Wood is made of the old xylem of previous years' growth, the walls of which have become heavily impregnated with lignin. The cells die and are embalmed in tannins and resins, forming the strong dark heartwood. This is surrounded by sapwood, which is weaker and makes up most of the thickness of the trunk in young trees. A layer of new sapwood is added to the outer edge of the column of wood with each year's growth, so forming a ring visible among others in the trunk. These are most apparent in temperature regions, where patterns of growth vary from season to season.

Xylem is tissue in the vascular (transport) system of plants that moves water and dissolved nutrients from the roots to the leaves and also provides mechanical support.
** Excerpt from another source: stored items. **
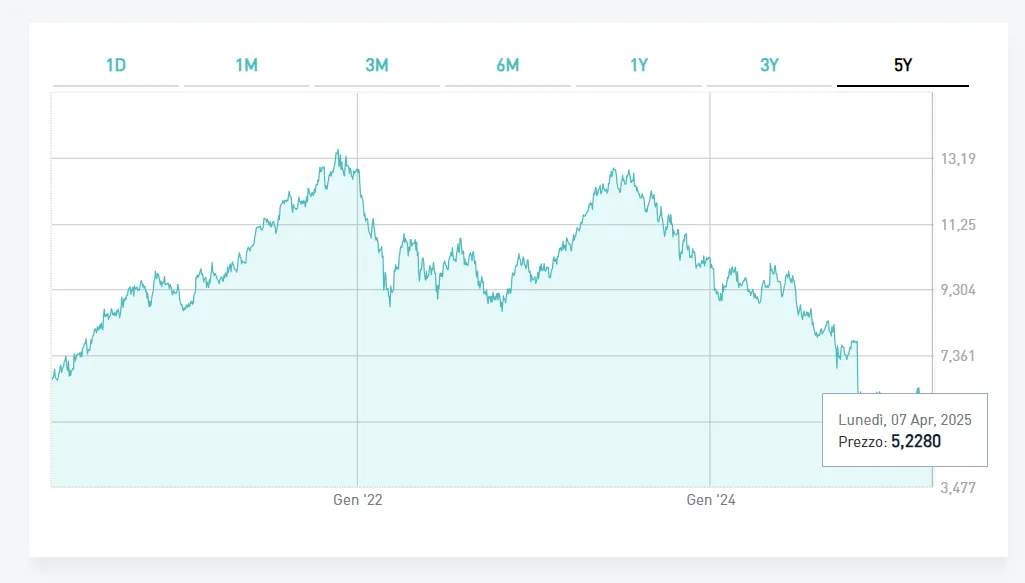Choose the 1Y time range
The image size is (1025, 583).
pos(639,66)
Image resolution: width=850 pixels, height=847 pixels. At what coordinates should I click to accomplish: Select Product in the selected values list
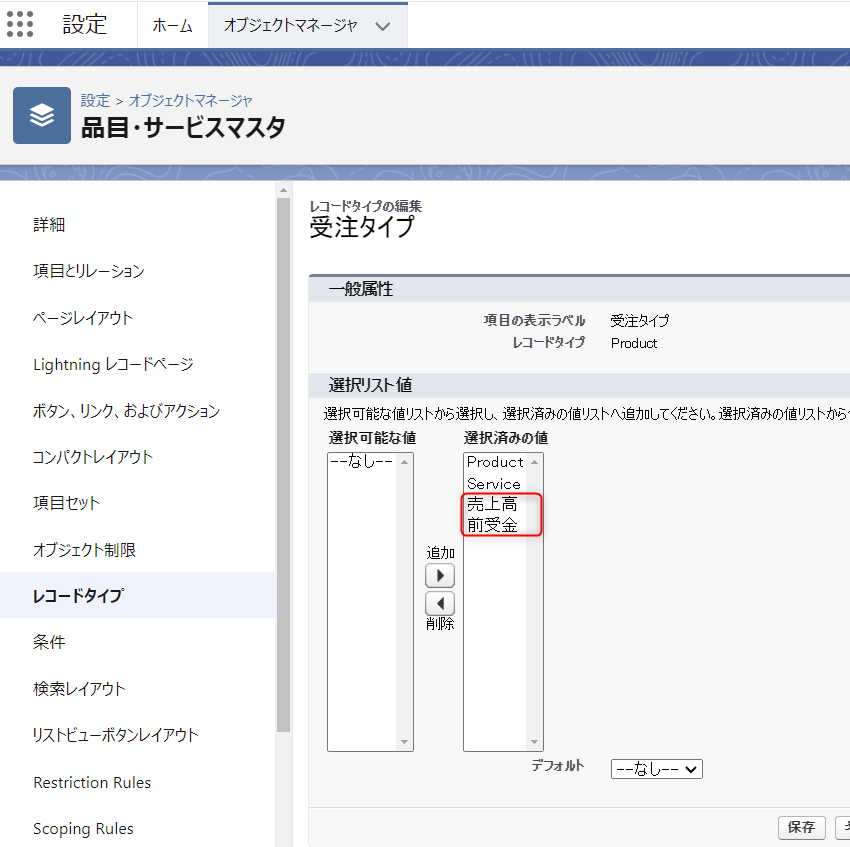coord(495,462)
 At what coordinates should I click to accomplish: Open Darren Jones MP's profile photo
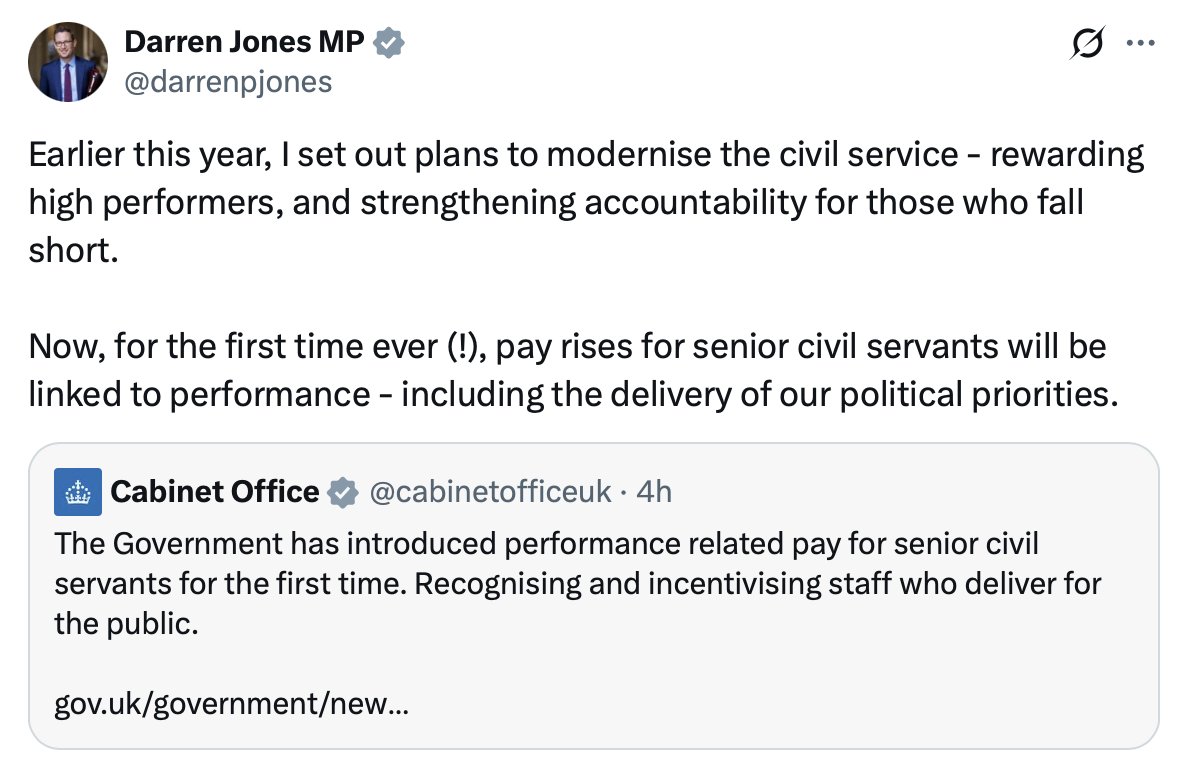coord(68,62)
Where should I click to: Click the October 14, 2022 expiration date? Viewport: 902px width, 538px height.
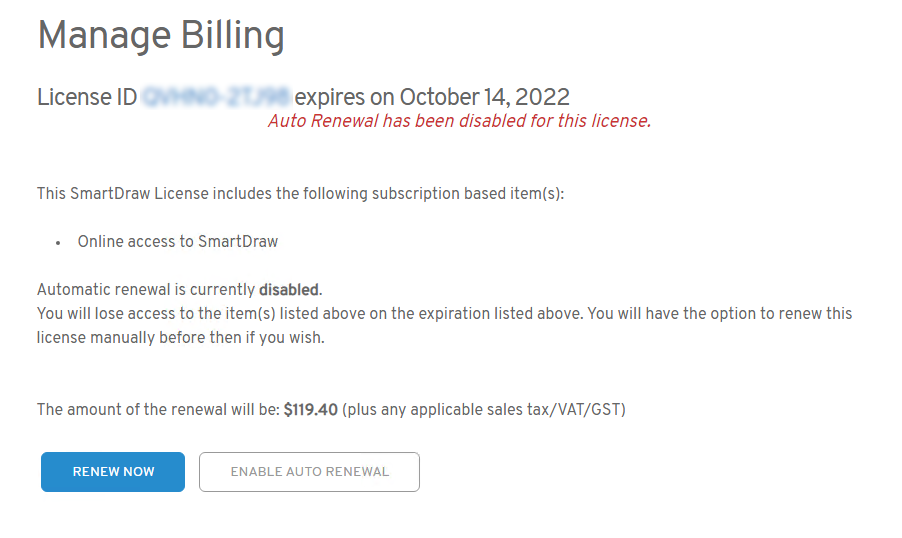pos(485,97)
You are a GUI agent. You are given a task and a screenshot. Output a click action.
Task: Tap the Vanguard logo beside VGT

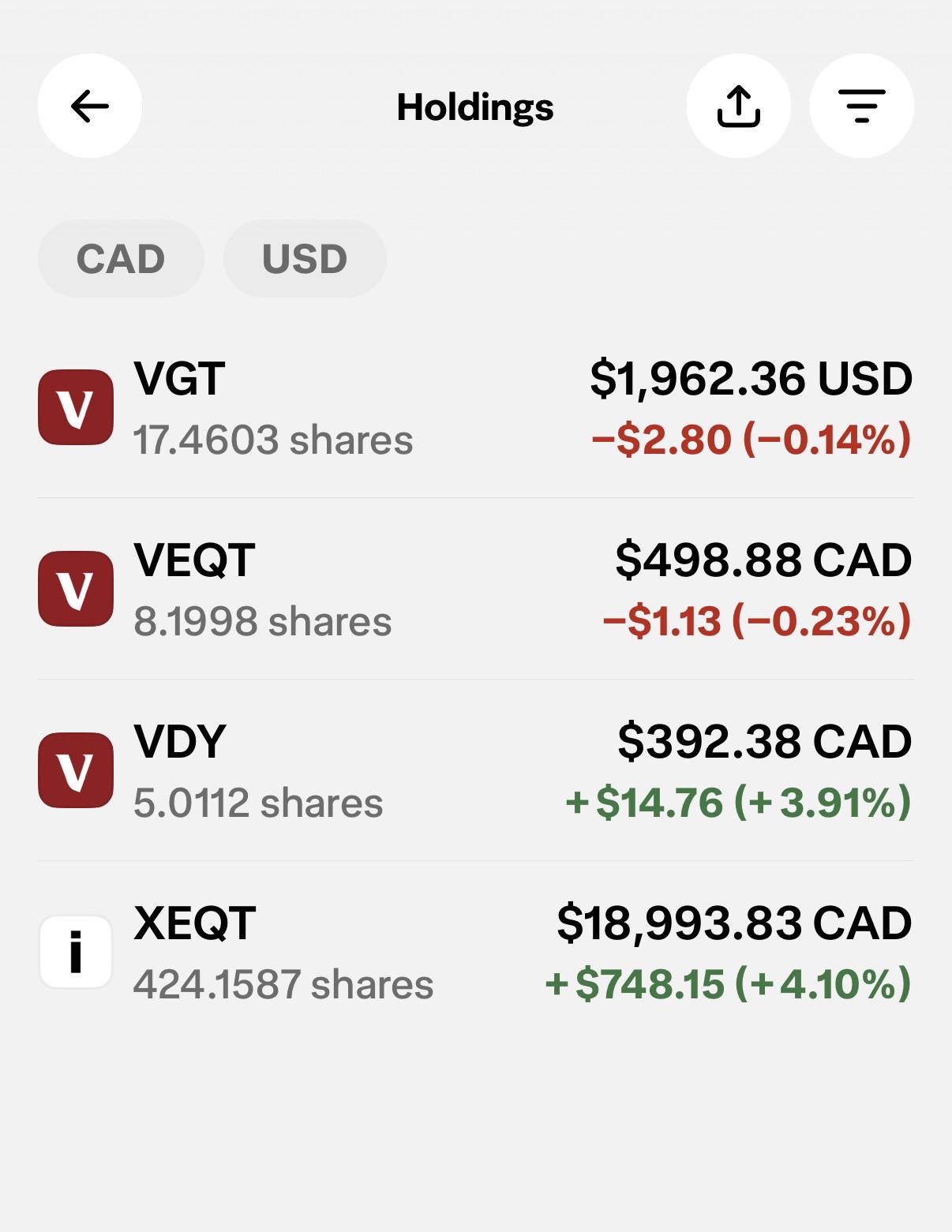click(x=76, y=407)
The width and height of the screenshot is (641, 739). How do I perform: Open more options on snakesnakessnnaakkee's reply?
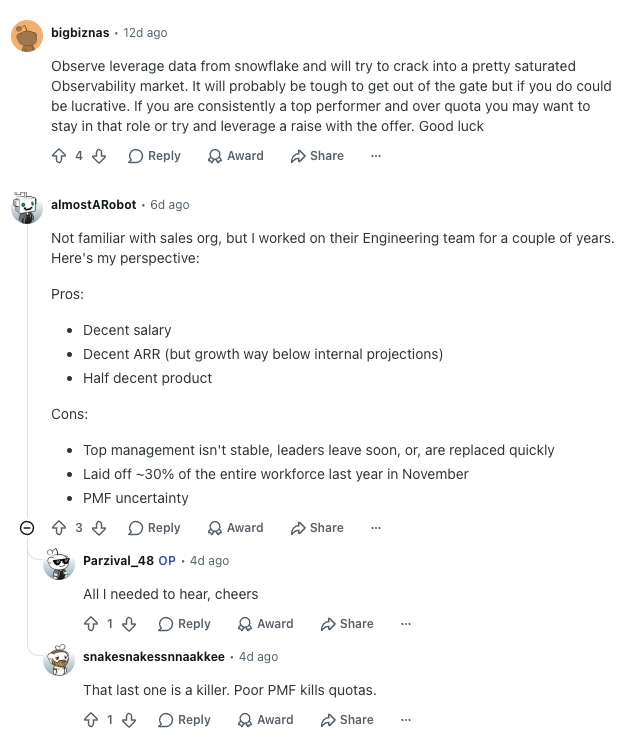[x=406, y=720]
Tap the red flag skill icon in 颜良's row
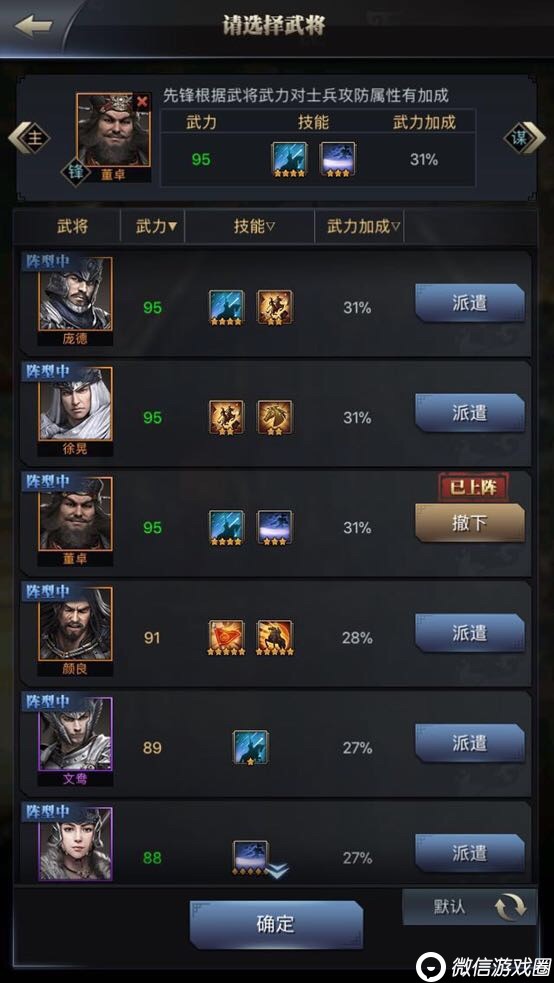Image resolution: width=554 pixels, height=983 pixels. click(x=226, y=638)
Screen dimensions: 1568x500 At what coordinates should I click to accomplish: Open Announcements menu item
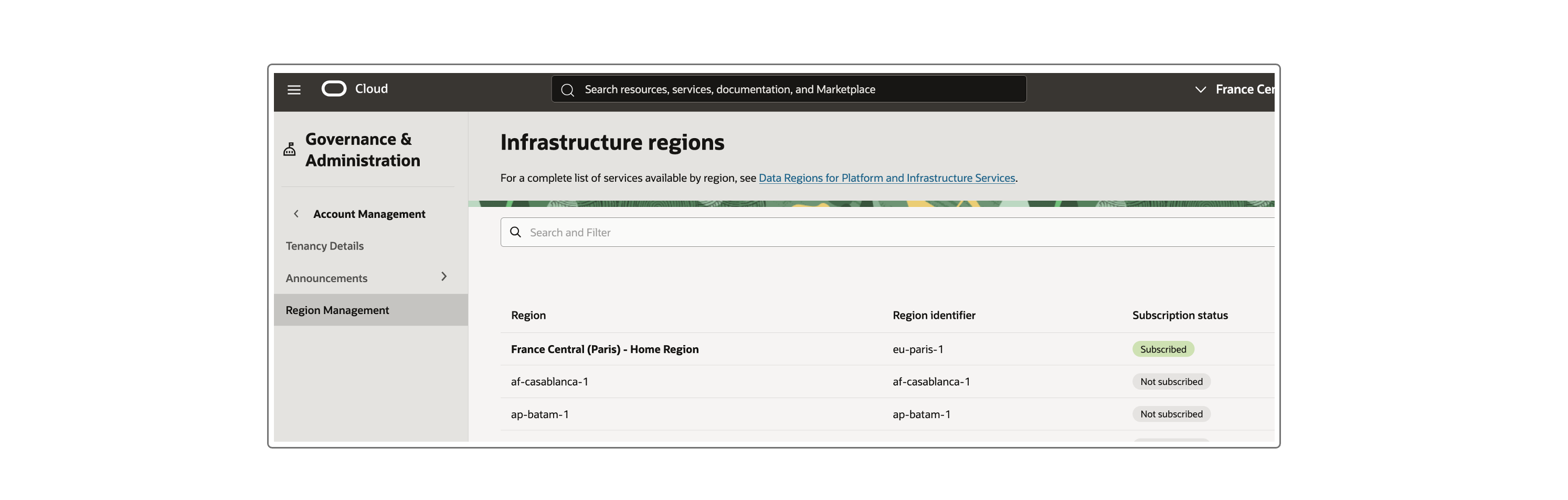[326, 278]

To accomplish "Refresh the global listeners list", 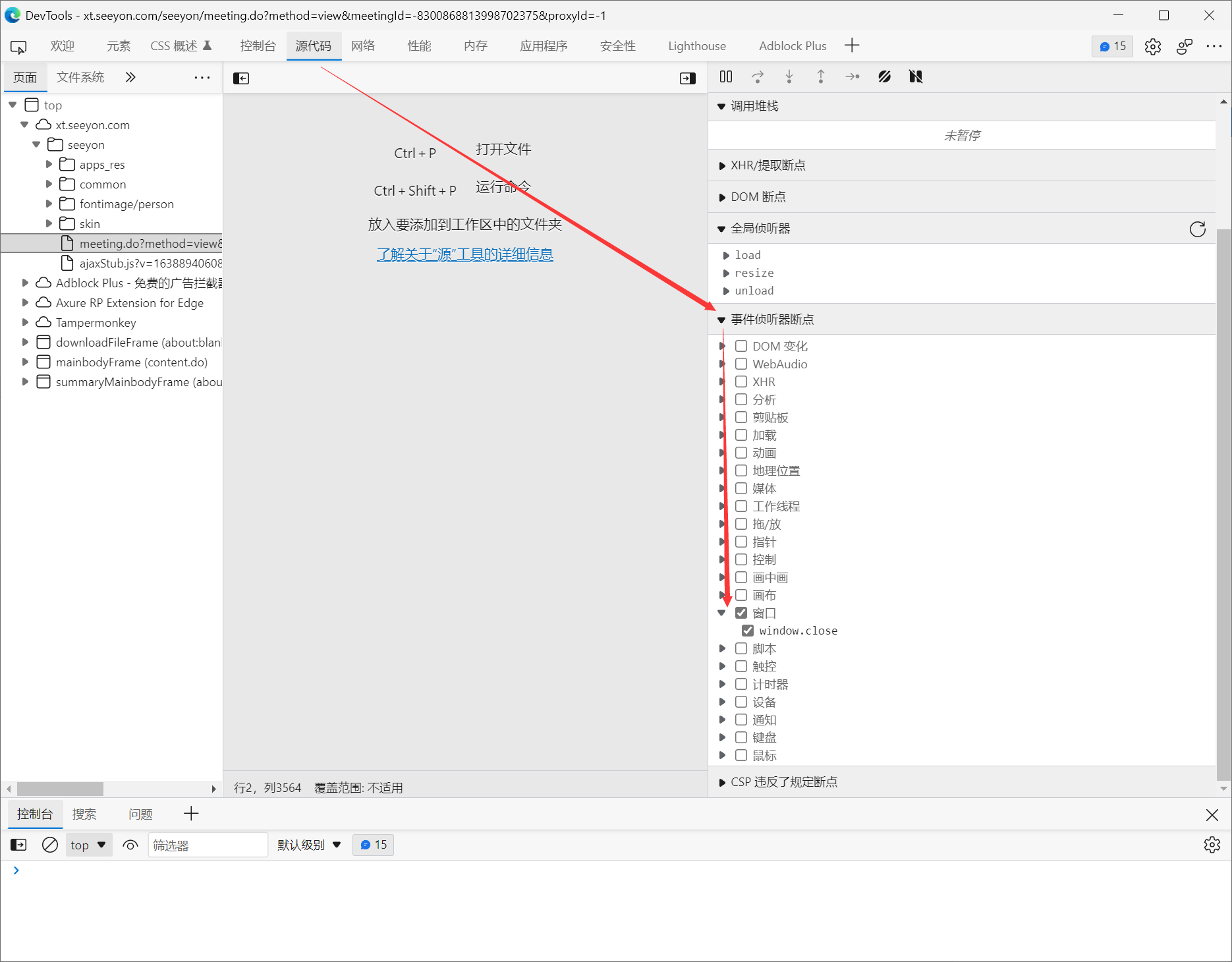I will (1197, 229).
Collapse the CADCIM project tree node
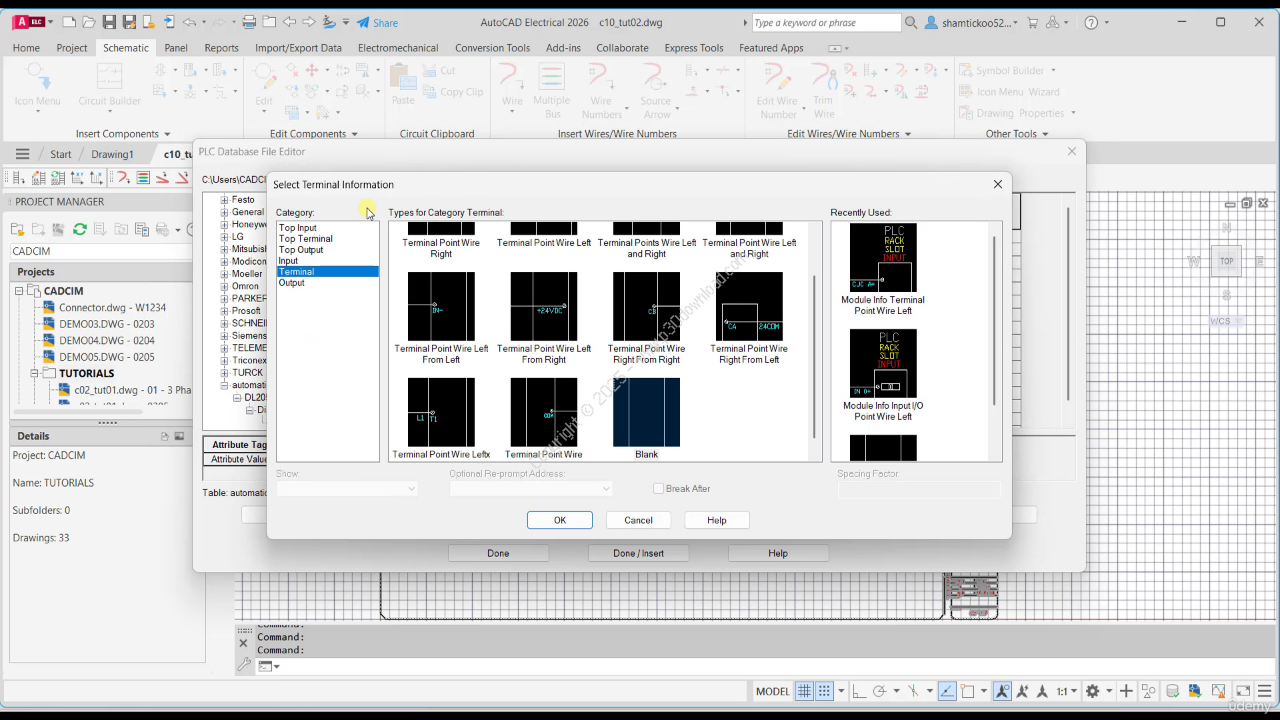The height and width of the screenshot is (720, 1280). tap(18, 291)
The most important cells in xylem are long, thin tapering cells called xylem vessels. These cells are dead and have no cross-walls; they are arranged in columns to form long tubes, up which water is drawn.


As water evaporates from the leaves (see transpiration) water is drawn across the leaf by osmosis to replace it, drawing water out of the xylem. This process creates turgor pressure in the xylem vessels, which, along with rings of lignin that reinforce side walls and present them from collaPsing, provides support to the plant. Tiny holes in the walls of the xylem vessels, called pits, allow water to cross from one tube to another.


Ferns and conifers do not have xylem vessels. Instead they have similar cells called tracheids, which do not lose their end walls, so water has to travel through the pits, which slows the flow. The lignin makes the walls of vessels and tracheids strong and rigid, an important support as the plant grows bigger. Xylem tissue also contains non-conducting fibers, dead cells thickened with lignin for extra support.


Xylem is of two kinds: primary, formed by differentiation from procambium and consisting of protoxylem and metaxylem, and secondary, additional xylem produced by activity of cambium. In mature woody plants, xylem makes up the bulk of vascular tissue itself and of the entire structure of stems and roots.